Cela n’a pas tardé et sont tombées deux décisions contradictoire qui donnent du grain à moudre 0 la Cour européenne de justice mais aussi au Cours souveraines françaises. Le Tribunal de grande instance de Paris a rendu deux décisions contradictoires, concernant la garde à vue d’étrangers pour le seul motif du séjour irrégulier, l’une annulant la mesure et l’autre la validant. Il s’agit des premières ordonnances rendues en France après l’ arrêt de la Cour de justice de l’Union européenne (CJUE) . « Le maintien d’un étranger à la disposition des enquêteurs pour une infraction ne pouvant être sanctionnée d’une peine d’emprisonnement ne repose sur aucun fondement légal », a estimé mercredi le service des étrangers de la cour d’appel de Paris dans le cas d’un ressortissant chinois.
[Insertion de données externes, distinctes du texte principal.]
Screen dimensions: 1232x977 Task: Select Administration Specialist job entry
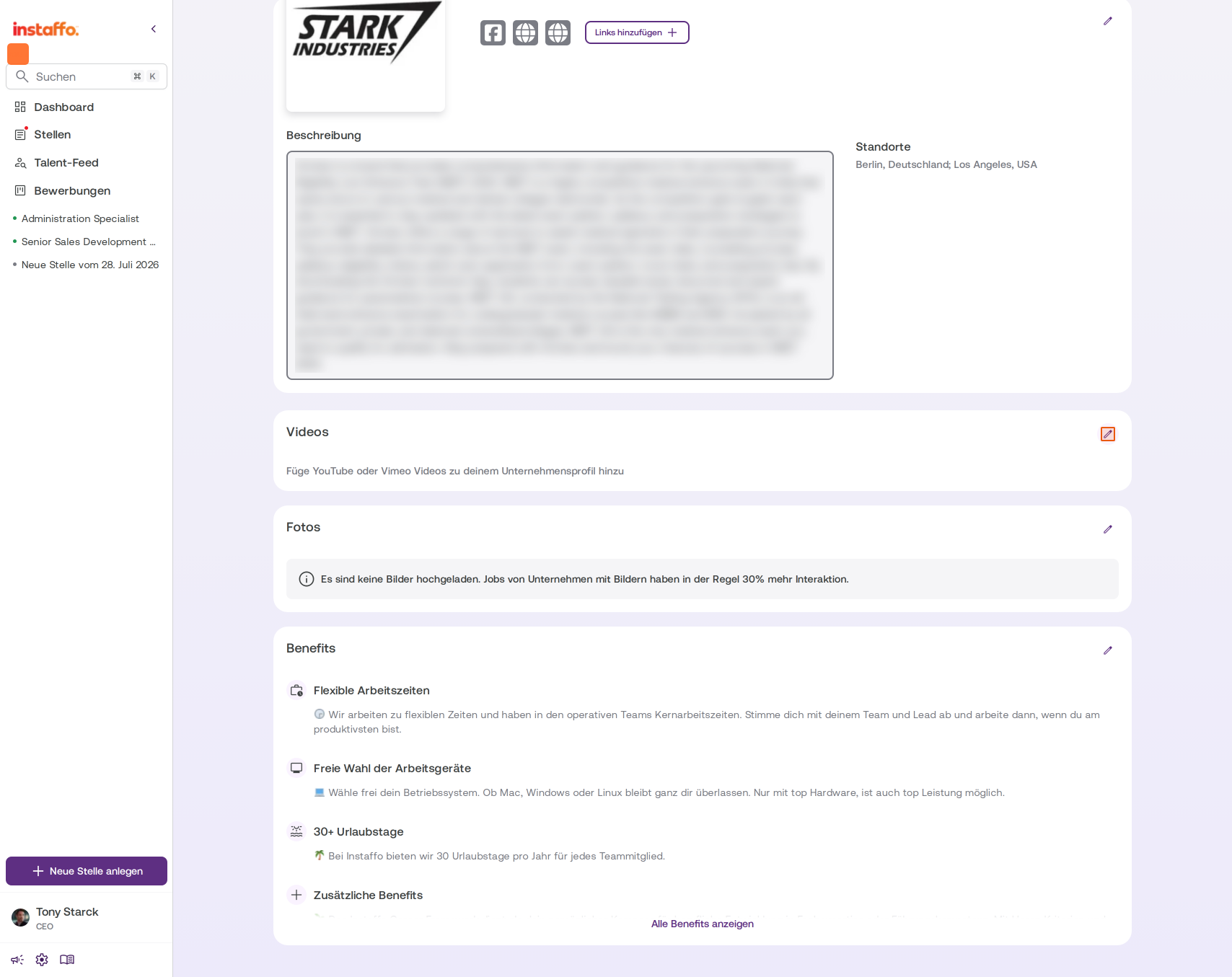[x=80, y=218]
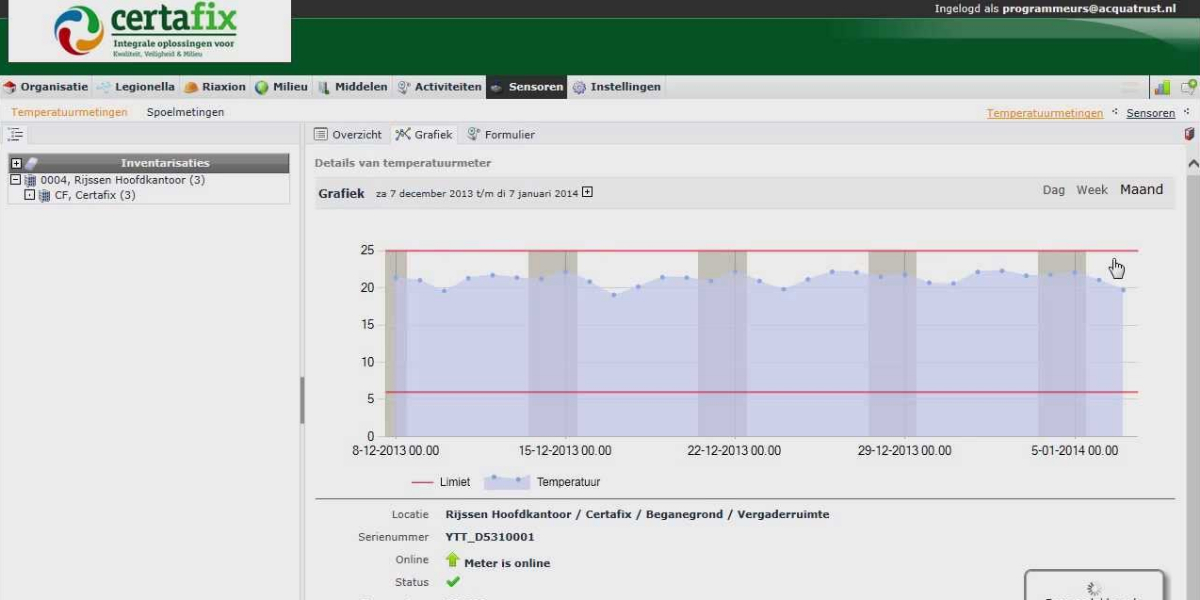Click the chat bubble notification icon
The width and height of the screenshot is (1200, 600).
click(1188, 88)
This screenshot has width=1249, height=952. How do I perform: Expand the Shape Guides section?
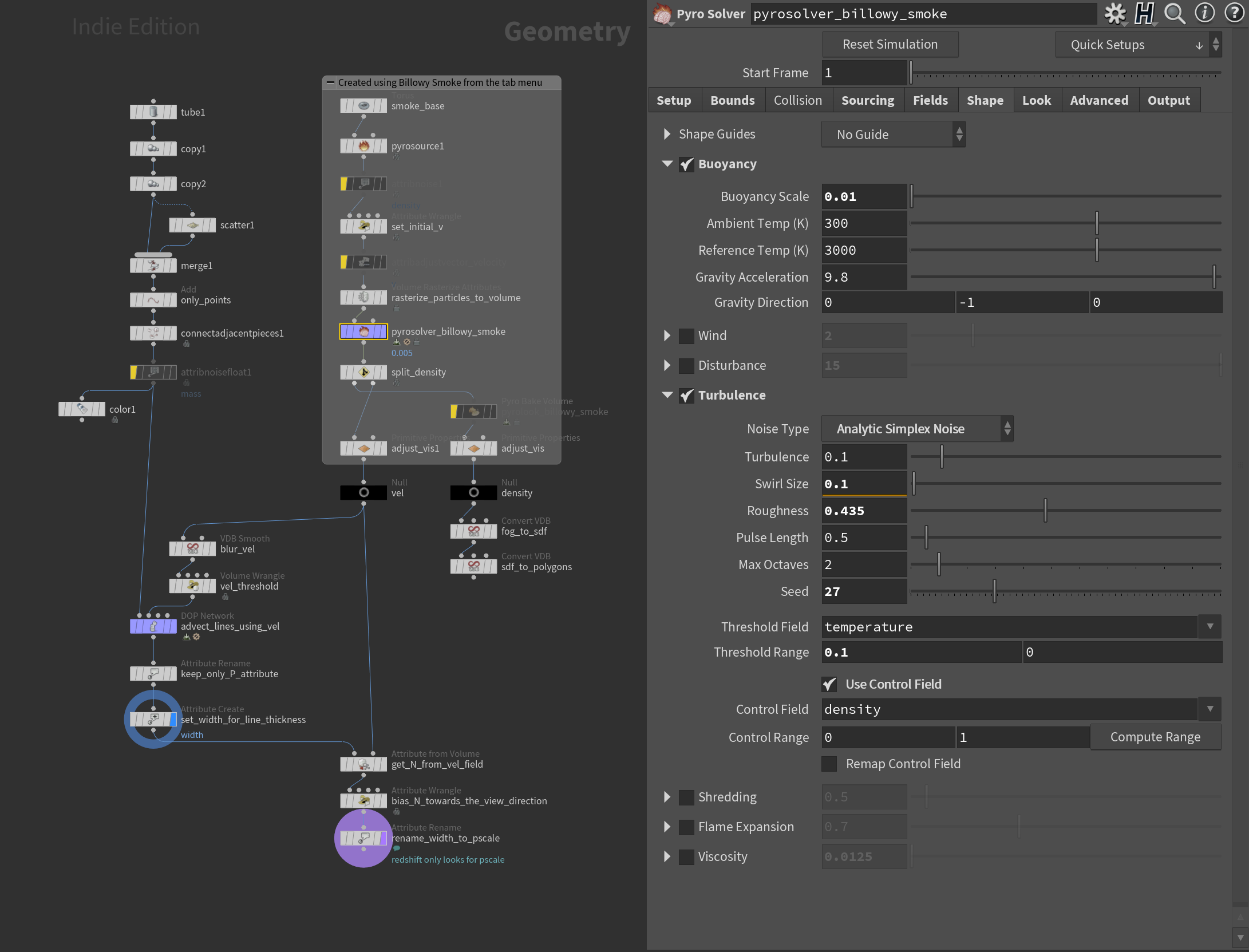point(667,134)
Le placement en garde à vue ayant été ainsi jugé « irrégulier », le juge de la liberté et de la détention a ordonné la remise en liberté de cette personne placée en rétention après avoir été interpellée le 30 novembre lors d’un contrôle dans un restaurant à Nanterre.
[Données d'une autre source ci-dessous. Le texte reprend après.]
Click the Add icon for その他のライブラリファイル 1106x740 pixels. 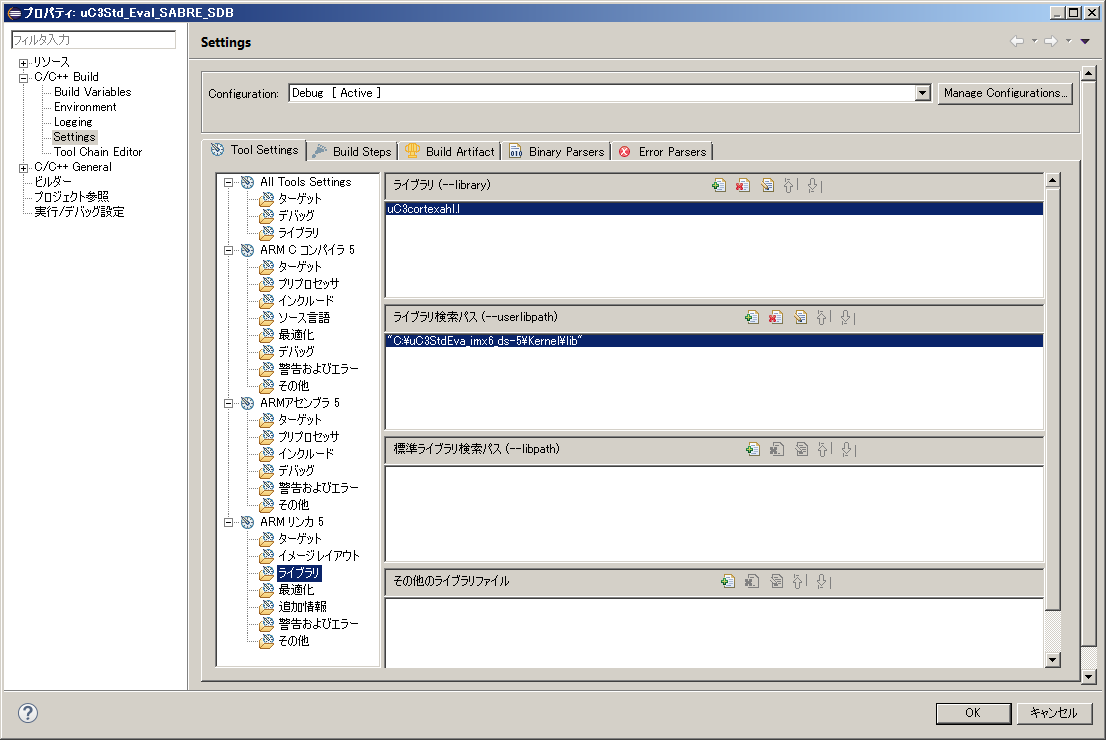728,581
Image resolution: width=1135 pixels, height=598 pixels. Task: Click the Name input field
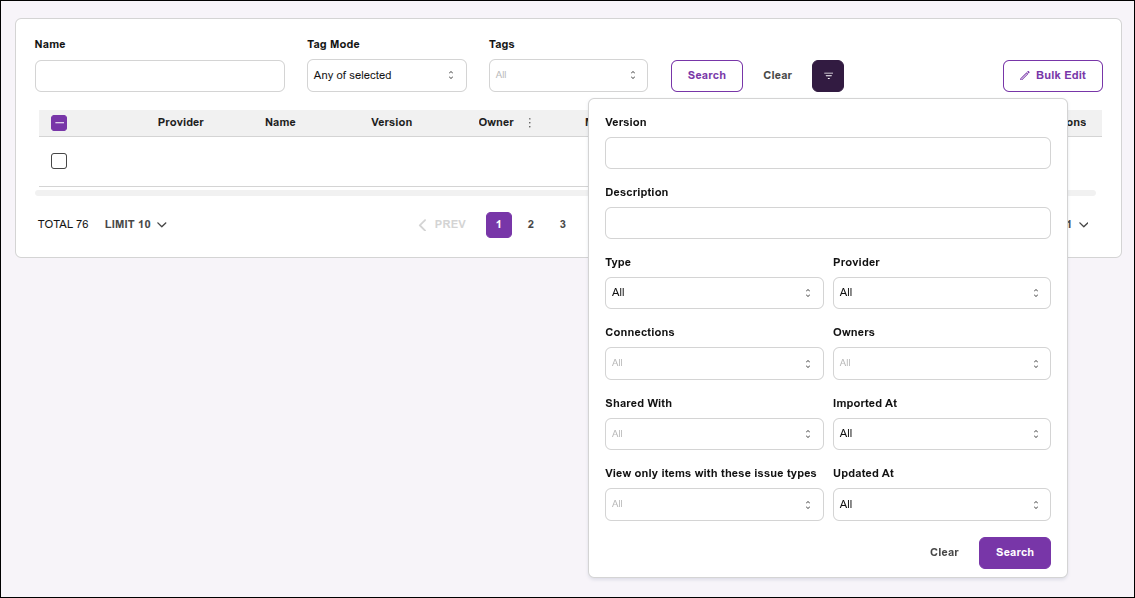[x=160, y=76]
Dans un autre cas, concernant un Tunisien placé en rétention le 1er décembre, la cour d’appel, composée différemment, a jugé « régulier » le placement en garde vue et déclaré « irrecevable » la requête de nullité formulée par la défense. « Il convient que l’administration dispose du délai utile à sa démarche auprès des autorités consulaires compétentes afin de mettre en oeuvre une mesure d’éloignement », selon l’ordonnance qui fait une autre lecture de l’arrêt de la CJUE. Cette ordonnance estime que la CJUE « ne s’oppose pas à un placement en garde à vue afin de déterminer le caractère irrégulier ou non du séjour d’un ressortissant d’un pays tiers sous la réserve d’une action diligente et d’une décision dans les plus brefs délais ». En France, le nouveau texte sur la garde à vue, entré en vigueur le 1er juin, prévoit cette mesure seulement lorsque la personne est soupçonnée d’avoir « commis ou tenté de commettre un crime ou un délit puni d’une peine d’emprisonnement ».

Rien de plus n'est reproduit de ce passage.